== Task details ==
The answer must be the full listing, written out exactly.

== Dataset records ==

============================================================

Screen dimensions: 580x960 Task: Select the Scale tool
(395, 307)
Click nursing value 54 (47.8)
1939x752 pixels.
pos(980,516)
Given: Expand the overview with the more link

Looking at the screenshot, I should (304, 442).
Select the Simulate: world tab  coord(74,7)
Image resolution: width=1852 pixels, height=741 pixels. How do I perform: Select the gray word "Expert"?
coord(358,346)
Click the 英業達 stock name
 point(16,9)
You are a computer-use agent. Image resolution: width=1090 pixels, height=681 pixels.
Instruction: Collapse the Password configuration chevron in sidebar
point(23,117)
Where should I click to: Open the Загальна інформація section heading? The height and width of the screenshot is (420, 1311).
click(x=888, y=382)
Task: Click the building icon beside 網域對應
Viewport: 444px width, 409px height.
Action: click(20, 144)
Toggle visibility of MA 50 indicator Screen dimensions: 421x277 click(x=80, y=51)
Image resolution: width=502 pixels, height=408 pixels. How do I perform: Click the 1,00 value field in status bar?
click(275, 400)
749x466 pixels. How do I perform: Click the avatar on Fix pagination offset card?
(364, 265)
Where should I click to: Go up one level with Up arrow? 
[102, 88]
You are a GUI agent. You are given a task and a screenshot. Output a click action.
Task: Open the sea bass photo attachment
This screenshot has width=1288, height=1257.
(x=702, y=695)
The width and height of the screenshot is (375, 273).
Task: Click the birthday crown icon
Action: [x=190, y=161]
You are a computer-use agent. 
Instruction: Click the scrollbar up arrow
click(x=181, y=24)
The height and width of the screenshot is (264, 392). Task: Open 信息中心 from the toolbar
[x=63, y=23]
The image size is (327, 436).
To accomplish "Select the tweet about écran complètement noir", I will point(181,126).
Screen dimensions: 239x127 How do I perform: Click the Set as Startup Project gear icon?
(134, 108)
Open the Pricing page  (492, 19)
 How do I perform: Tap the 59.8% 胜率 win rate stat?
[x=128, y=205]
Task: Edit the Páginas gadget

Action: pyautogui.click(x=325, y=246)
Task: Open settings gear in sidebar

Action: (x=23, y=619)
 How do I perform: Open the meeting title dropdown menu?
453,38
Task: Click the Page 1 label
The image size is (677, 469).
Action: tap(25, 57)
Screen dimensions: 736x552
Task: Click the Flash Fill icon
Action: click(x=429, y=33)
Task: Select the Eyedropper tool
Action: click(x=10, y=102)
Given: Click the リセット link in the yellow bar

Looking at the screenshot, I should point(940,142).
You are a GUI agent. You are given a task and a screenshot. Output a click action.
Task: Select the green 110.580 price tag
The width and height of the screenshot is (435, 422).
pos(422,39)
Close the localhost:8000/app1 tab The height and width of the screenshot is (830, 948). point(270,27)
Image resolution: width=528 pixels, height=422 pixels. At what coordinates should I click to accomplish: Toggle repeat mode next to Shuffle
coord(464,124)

============================================================

== Response ==
Screen dimensions: 580x960 Task: Select the Scale tool
(395, 307)
Click nursing value 54 (47.8)
1939x752 pixels.
pos(980,516)
Given: Expand the overview with the more link

Looking at the screenshot, I should (304, 442).
Select the Simulate: world tab  coord(74,7)
Image resolution: width=1852 pixels, height=741 pixels. How do I perform: Select the gray word "Expert"?
coord(358,346)
Click the 英業達 stock name
 point(16,9)
You are a computer-use agent. Image resolution: width=1090 pixels, height=681 pixels.
Instruction: Collapse the Password configuration chevron in sidebar
point(23,117)
Where should I click to: Open the Загальна інформація section heading? The height and width of the screenshot is (420, 1311).
click(x=888, y=382)
Task: Click the building icon beside 網域對應
Viewport: 444px width, 409px height.
Action: click(20, 144)
Toggle visibility of MA 50 indicator Screen dimensions: 421x277 click(x=80, y=51)
Image resolution: width=502 pixels, height=408 pixels. How do I perform: Click the 1,00 value field in status bar?
click(275, 400)
749x466 pixels. How do I perform: Click the avatar on Fix pagination offset card?
(364, 265)
Where should I click to: Go up one level with Up arrow? 
[102, 88]
You are a GUI agent. You are given a task and a screenshot. Output a click action.
Task: Open the sea bass photo attachment
This screenshot has width=1288, height=1257.
(x=702, y=695)
The width and height of the screenshot is (375, 273).
Task: Click the birthday crown icon
Action: [x=190, y=161]
You are a computer-use agent. 
Instruction: Click the scrollbar up arrow
click(x=181, y=24)
The height and width of the screenshot is (264, 392). Task: Open 信息中心 from the toolbar
[x=63, y=23]
The image size is (327, 436).
To accomplish "Select the tweet about écran complètement noir", I will point(181,126).
Screen dimensions: 239x127 How do I perform: Click the Set as Startup Project gear icon?
(134, 108)
Open the Pricing page  (492, 19)
 How do I perform: Tap the 59.8% 胜率 win rate stat?
[x=128, y=205]
Task: Edit the Páginas gadget

Action: pyautogui.click(x=325, y=246)
Task: Open settings gear in sidebar

Action: (x=23, y=619)
 How do I perform: Open the meeting title dropdown menu?
453,38
Task: Click the Page 1 label
The image size is (677, 469).
Action: tap(25, 57)
Screen dimensions: 736x552
Task: Click the Flash Fill icon
Action: click(x=429, y=33)
Task: Select the Eyedropper tool
Action: click(x=10, y=102)
Given: Click the リセット link in the yellow bar

Looking at the screenshot, I should point(940,142).
You are a GUI agent. You are given a task and a screenshot. Output a click action.
Task: Select the green 110.580 price tag
The width and height of the screenshot is (435, 422).
pos(422,39)
Close the localhost:8000/app1 tab The height and width of the screenshot is (830, 948). point(270,27)
Image resolution: width=528 pixels, height=422 pixels. At what coordinates should I click to accomplish: Toggle repeat mode next to Shuffle
coord(464,124)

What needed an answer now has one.